§ **WRITTEN EXERCISE**
Copy out the part of the data that opens with the line containing "This screenshot has width=350, height=187." and closes with the line containing "Looking at the screenshot, I should click(x=776, y=17).", and leave the pictures out.

** START SOURCE RECORDS **

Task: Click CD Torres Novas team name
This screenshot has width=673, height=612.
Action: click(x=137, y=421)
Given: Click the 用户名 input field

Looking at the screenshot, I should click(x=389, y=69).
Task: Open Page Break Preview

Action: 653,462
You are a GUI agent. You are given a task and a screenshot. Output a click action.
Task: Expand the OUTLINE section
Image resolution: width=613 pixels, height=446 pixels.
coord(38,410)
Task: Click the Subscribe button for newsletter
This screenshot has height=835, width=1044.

** END SOURCE RECORDS **
** START SOURCE RECORDS **

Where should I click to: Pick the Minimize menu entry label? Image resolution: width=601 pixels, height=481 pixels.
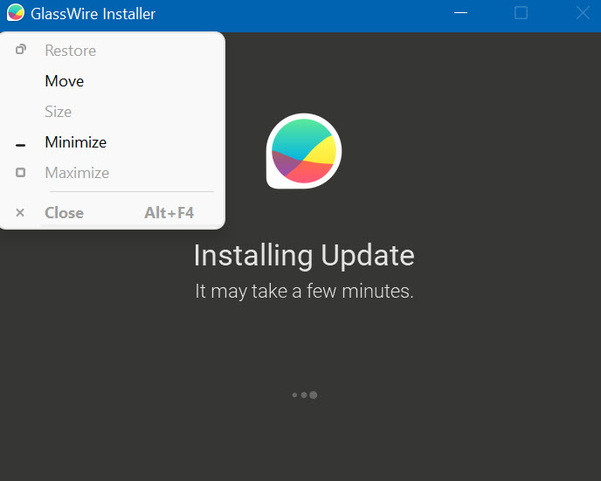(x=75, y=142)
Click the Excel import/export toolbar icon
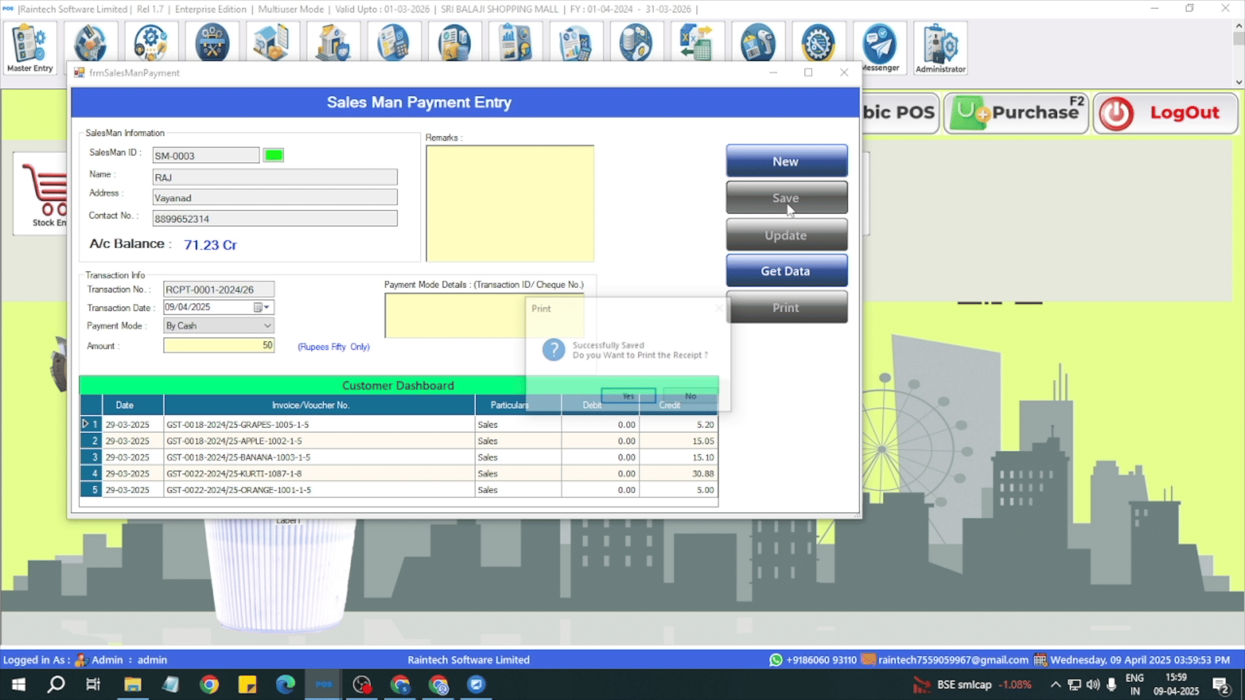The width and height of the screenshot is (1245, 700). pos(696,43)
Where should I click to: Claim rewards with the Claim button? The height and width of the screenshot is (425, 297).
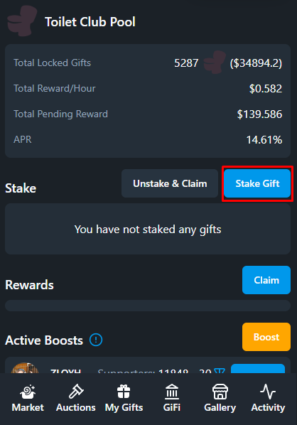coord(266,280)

** END SOURCE RECORDS **
** START SOURCE RECORDS **

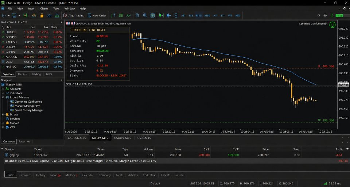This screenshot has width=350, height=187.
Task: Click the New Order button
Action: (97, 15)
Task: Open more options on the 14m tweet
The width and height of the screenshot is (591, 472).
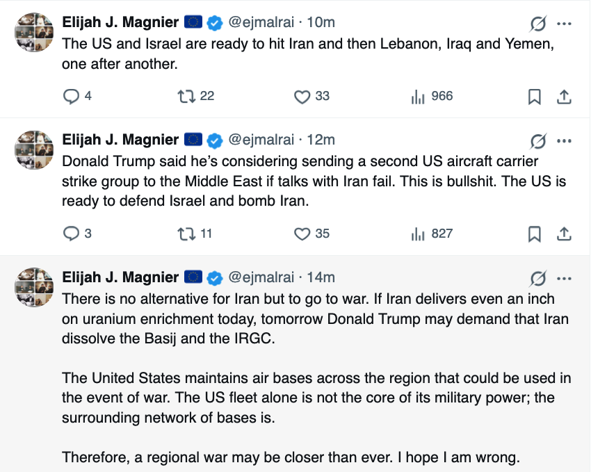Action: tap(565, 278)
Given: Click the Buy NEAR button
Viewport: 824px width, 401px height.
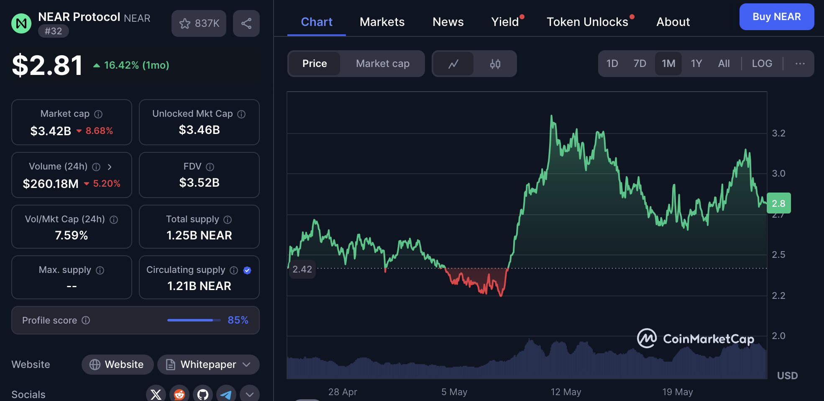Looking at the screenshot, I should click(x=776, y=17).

** END SOURCE RECORDS **

§ **COMPLETE ANSWER**
This screenshot has width=350, height=187.
Task: Click the New Order button
Action: (97, 15)
Task: Open more options on the 14m tweet
The width and height of the screenshot is (591, 472).
Action: tap(565, 278)
Given: Click the Buy NEAR button
Viewport: 824px width, 401px height.
Looking at the screenshot, I should click(x=776, y=17).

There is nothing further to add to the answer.